**WORK INSTRUCTIONS**
Could you repeat all of the entries below, character for character?

**SOURCE INFORMATION**
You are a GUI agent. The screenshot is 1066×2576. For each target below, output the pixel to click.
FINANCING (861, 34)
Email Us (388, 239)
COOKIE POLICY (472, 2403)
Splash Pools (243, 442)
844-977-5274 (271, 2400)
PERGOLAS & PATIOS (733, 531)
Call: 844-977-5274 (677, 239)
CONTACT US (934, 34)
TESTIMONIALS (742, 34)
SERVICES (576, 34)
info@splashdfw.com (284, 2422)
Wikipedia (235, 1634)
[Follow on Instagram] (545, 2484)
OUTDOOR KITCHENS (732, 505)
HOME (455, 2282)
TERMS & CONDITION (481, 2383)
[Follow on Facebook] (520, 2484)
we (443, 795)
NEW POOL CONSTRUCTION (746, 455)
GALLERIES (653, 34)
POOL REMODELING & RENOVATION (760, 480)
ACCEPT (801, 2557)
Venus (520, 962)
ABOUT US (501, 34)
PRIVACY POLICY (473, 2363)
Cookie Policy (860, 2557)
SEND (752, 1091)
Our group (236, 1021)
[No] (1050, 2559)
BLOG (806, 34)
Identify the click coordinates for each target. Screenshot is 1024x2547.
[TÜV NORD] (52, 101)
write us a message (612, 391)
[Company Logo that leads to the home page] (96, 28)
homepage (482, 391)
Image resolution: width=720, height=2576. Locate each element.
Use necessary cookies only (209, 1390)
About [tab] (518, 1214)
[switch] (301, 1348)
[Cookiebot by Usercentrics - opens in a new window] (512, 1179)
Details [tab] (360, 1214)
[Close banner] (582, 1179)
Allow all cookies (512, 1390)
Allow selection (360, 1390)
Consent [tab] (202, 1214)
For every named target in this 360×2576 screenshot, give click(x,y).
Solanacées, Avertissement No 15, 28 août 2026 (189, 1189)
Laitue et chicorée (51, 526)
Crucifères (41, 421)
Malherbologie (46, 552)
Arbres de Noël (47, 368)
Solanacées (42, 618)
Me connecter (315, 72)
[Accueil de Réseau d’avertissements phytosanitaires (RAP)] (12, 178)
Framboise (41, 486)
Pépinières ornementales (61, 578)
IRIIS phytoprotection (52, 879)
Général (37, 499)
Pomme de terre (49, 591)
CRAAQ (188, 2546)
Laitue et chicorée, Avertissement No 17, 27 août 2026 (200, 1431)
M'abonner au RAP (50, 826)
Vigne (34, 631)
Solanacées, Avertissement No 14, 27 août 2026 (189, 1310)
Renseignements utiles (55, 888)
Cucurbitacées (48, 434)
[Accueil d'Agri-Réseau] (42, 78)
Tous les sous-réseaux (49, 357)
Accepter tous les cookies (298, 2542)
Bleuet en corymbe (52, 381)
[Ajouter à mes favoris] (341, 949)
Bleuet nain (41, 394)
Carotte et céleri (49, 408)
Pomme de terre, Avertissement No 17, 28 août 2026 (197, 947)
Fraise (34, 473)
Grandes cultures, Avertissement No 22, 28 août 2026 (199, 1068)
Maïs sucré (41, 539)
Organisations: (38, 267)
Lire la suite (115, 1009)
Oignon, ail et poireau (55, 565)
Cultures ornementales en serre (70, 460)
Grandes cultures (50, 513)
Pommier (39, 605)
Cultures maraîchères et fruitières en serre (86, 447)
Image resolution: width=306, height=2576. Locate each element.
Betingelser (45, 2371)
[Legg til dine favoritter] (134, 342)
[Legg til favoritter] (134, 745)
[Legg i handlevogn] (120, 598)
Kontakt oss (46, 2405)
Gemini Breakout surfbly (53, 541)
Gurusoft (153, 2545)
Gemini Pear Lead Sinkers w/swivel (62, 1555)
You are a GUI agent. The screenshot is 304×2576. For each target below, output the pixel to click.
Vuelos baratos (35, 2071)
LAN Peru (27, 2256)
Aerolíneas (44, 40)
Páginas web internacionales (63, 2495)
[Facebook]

**ANSWER FOR THE TASK**
You are a GUI agent. The screenshot is 1066×2576. For each target below, output the pixel to click.
FINANCING (861, 34)
Email Us (388, 239)
COOKIE POLICY (472, 2403)
Splash Pools (243, 442)
844-977-5274 (271, 2400)
PERGOLAS & PATIOS (733, 531)
Call: 844-977-5274 (677, 239)
CONTACT US (934, 34)
TESTIMONIALS (742, 34)
SERVICES (576, 34)
info@splashdfw.com (284, 2422)
Wikipedia (235, 1634)
[Follow on Instagram] (545, 2484)
OUTDOOR KITCHENS (732, 505)
HOME (455, 2282)
TERMS & CONDITION (481, 2383)
[Follow on Facebook] (520, 2484)
we (443, 795)
NEW POOL CONSTRUCTION (746, 455)
GALLERIES (653, 34)
POOL REMODELING & RENOVATION (760, 480)
ACCEPT (801, 2557)
Venus (520, 962)
ABOUT US (501, 34)
PRIVACY POLICY (473, 2363)
Cookie Policy (860, 2557)
SEND (752, 1091)
Our group (236, 1021)
[No] (1050, 2559)
BLOG (806, 34)
Identify the click coordinates for each target. Screenshot is 1024x2547.
[TÜV NORD] (52, 101)
write us a message (612, 391)
[Company Logo that leads to the home page] (96, 28)
homepage (482, 391)
Image resolution: width=720, height=2576. Locate each element.
Use necessary cookies only (209, 1390)
About [tab] (518, 1214)
[switch] (301, 1348)
[Cookiebot by Usercentrics - opens in a new window] (512, 1179)
Details [tab] (360, 1214)
[Close banner] (582, 1179)
Allow all cookies (512, 1390)
Allow selection (360, 1390)
Consent [tab] (202, 1214)
For every named target in this 360×2576 screenshot, give click(x,y).
Solanacées, Avertissement No 15, 28 août 2026 (189, 1189)
Laitue et chicorée (51, 526)
Crucifères (41, 421)
Malherbologie (46, 552)
Arbres de Noël (47, 368)
Solanacées (42, 618)
Me connecter (315, 72)
[Accueil de Réseau d’avertissements phytosanitaires (RAP)] (12, 178)
Framboise (41, 486)
Pépinières ornementales (61, 578)
IRIIS phytoprotection (52, 879)
Général (37, 499)
Pomme de terre (49, 591)
CRAAQ (188, 2546)
Laitue et chicorée, Avertissement No 17, 27 août 2026 (200, 1431)
M'abonner au RAP (50, 826)
Vigne (34, 631)
Solanacées, Avertissement No 14, 27 août 2026 (189, 1310)
Renseignements utiles (55, 888)
Cucurbitacées (48, 434)
[Accueil d'Agri-Réseau] (42, 78)
Tous les sous-réseaux (49, 357)
Accepter tous les cookies (298, 2542)
Bleuet en corymbe (52, 381)
[Ajouter à mes favoris] (341, 949)
Bleuet nain (41, 394)
Carotte et céleri (49, 408)
Pomme de terre, Avertissement No 17, 28 août 2026 (197, 947)
Fraise (34, 473)
Grandes cultures, Avertissement No 22, 28 août 2026 (199, 1068)
Maïs sucré (41, 539)
Organisations: (38, 267)
Lire la suite (115, 1009)
Oignon, ail et poireau (55, 565)
Cultures ornementales en serre (70, 460)
Grandes cultures (50, 513)
Pommier (39, 605)
Cultures maraîchères et fruitières en serre (86, 447)
Image resolution: width=306, height=2576. Locate each element.
Betingelser (45, 2371)
[Legg til dine favoritter] (134, 342)
[Legg til favoritter] (134, 745)
[Legg i handlevogn] (120, 598)
Kontakt oss (46, 2405)
Gemini Breakout surfbly (53, 541)
Gurusoft (153, 2545)
Gemini Pear Lead Sinkers w/swivel (62, 1555)
You are a GUI agent. The screenshot is 304×2576. For each target below, output the pixel to click.
Vuelos baratos (35, 2071)
LAN Peru (27, 2256)
Aerolíneas (44, 40)
Páginas web internacionales (63, 2495)
[Facebook]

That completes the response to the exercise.